Begin Stored rows
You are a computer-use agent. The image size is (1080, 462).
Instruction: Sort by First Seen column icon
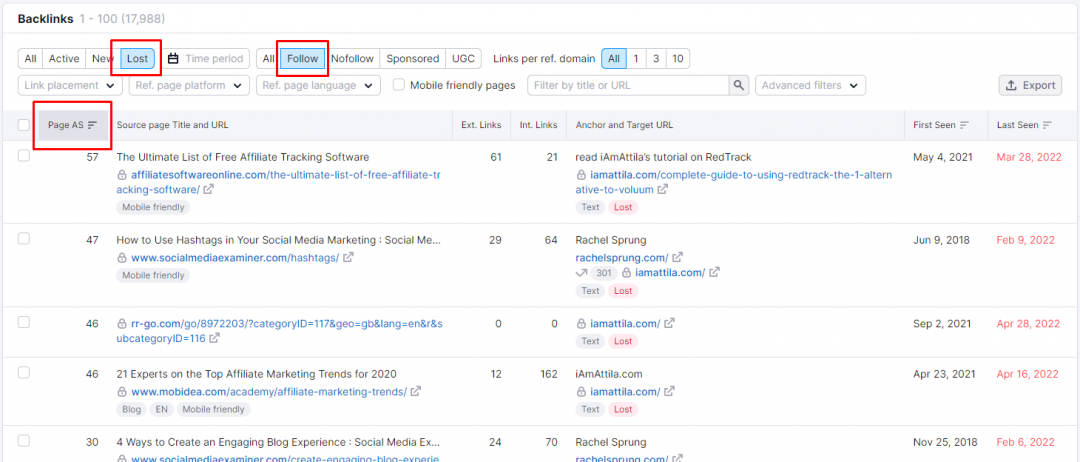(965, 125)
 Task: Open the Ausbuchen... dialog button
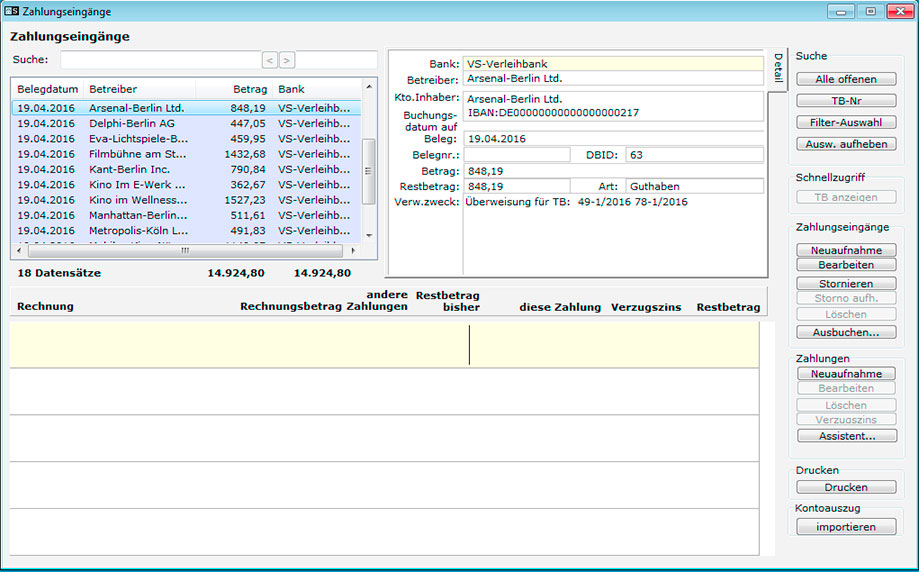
End Stored rows
Begin Stored rows
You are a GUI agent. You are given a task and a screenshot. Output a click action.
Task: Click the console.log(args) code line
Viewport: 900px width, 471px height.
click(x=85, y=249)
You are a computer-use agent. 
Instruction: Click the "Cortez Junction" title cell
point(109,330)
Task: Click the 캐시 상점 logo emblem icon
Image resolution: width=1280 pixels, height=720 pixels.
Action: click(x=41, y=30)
End Stored rows
## Task:
Convert the data from the line with "Task: Click the 캐시 상점 logo emblem icon" to the line with "Action: click(x=41, y=30)", both ends included, into a Markdown table with the columns Row and Line. Number each line and leave out any blank lines.

## Full answer:
| Row | Line |
|---|---|
| 1 | Task: Click the 캐시 상점 logo emblem icon |
| 2 | Image resolution: width=1280 pixels, height=720 pixels. |
| 3 | Action: click(x=41, y=30) |